Locate the line that contains "Click the home" in the entries below. Retype it and all following lines through the final one, character for character.

(Saved data entries)
----------------------------------------

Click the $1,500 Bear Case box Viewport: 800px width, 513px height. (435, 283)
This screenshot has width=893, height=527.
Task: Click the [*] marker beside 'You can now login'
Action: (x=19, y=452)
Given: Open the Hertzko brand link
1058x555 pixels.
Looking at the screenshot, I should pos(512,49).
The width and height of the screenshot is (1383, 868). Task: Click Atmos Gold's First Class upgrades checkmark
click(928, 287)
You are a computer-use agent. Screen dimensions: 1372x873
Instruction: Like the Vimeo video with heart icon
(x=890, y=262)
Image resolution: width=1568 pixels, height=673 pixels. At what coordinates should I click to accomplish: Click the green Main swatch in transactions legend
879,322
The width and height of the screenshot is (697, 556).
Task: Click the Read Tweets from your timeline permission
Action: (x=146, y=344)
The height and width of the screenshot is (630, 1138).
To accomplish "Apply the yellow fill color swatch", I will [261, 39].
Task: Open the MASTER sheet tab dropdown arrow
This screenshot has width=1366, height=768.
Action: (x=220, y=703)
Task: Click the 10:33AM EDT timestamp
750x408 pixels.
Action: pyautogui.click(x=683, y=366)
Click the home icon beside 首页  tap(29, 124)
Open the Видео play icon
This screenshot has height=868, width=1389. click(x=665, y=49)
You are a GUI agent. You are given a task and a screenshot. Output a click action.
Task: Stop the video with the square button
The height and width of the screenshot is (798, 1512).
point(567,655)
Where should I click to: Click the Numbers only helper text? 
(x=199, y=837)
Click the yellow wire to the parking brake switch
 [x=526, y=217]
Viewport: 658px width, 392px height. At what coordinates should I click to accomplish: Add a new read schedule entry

----------------------------------------

#### RESULT OF THIS TASK:
Click the home icon beside 首页  tap(29, 124)
Open the Видео play icon
This screenshot has height=868, width=1389. click(x=665, y=49)
You are a GUI agent. You are given a task and a screenshot. Output a click action.
Task: Stop the video with the square button
The height and width of the screenshot is (798, 1512).
point(567,655)
Where should I click to: Click the Numbers only helper text? 
(x=199, y=837)
Click the yellow wire to the parking brake switch
 [x=526, y=217]
Viewport: 658px width, 392px height. At what coordinates should I click to accomplish: Add a new read schedule entry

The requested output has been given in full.